• [EXERCISE TASK]: Reproduce every one of the items below line for line, changing nothing.

----- MATERIAL FOR THIS TASK

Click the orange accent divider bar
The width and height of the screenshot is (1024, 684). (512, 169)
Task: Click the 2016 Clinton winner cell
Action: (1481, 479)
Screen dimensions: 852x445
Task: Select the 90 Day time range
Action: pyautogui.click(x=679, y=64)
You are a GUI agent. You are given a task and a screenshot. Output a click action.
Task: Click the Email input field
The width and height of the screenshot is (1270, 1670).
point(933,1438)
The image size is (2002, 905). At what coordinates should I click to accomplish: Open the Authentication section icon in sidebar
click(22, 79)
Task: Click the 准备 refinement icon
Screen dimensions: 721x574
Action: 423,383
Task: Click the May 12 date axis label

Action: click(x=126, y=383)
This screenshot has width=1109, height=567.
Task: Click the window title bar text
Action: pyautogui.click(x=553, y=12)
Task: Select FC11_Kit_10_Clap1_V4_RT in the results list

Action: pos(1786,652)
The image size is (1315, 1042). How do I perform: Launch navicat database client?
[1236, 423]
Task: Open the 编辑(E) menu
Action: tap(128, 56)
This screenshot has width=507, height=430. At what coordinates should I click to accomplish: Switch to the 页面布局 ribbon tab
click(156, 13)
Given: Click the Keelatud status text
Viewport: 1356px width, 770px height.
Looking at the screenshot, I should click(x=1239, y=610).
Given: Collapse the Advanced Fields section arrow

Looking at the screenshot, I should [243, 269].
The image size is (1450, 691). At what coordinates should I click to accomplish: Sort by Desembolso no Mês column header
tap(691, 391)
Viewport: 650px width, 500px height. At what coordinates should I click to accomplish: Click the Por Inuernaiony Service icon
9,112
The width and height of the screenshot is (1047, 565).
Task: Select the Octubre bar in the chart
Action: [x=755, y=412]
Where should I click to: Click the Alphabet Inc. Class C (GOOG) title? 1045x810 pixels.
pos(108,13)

----------

• [THE RESPONSE]:
Click the orange accent divider bar
The width and height of the screenshot is (1024, 684). (512, 169)
Task: Click the 2016 Clinton winner cell
Action: (1481, 479)
Screen dimensions: 852x445
Task: Select the 90 Day time range
Action: pyautogui.click(x=679, y=64)
You are a GUI agent. You are given a task and a screenshot. Output a click action.
Task: Click the Email input field
The width and height of the screenshot is (1270, 1670).
point(933,1438)
The image size is (2002, 905). At what coordinates should I click to accomplish: Open the Authentication section icon in sidebar
click(22, 79)
Task: Click the 准备 refinement icon
Screen dimensions: 721x574
Action: 423,383
Task: Click the May 12 date axis label

Action: click(x=126, y=383)
This screenshot has width=1109, height=567.
Task: Click the window title bar text
Action: pyautogui.click(x=553, y=12)
Task: Select FC11_Kit_10_Clap1_V4_RT in the results list

Action: pos(1786,652)
The image size is (1315, 1042). How do I perform: Launch navicat database client?
[1236, 423]
Task: Open the 编辑(E) menu
Action: tap(128, 56)
This screenshot has width=507, height=430. At what coordinates should I click to accomplish: Switch to the 页面布局 ribbon tab
click(156, 13)
Given: Click the Keelatud status text
Viewport: 1356px width, 770px height.
Looking at the screenshot, I should click(x=1239, y=610).
Given: Collapse the Advanced Fields section arrow

Looking at the screenshot, I should [243, 269].
The image size is (1450, 691). At what coordinates should I click to accomplish: Sort by Desembolso no Mês column header
tap(691, 391)
Viewport: 650px width, 500px height. At what coordinates should I click to accomplish: Click the Por Inuernaiony Service icon
9,112
The width and height of the screenshot is (1047, 565).
Task: Select the Octubre bar in the chart
Action: [x=755, y=412]
Where should I click to: Click the Alphabet Inc. Class C (GOOG) title? 1045x810 pixels.
pos(108,13)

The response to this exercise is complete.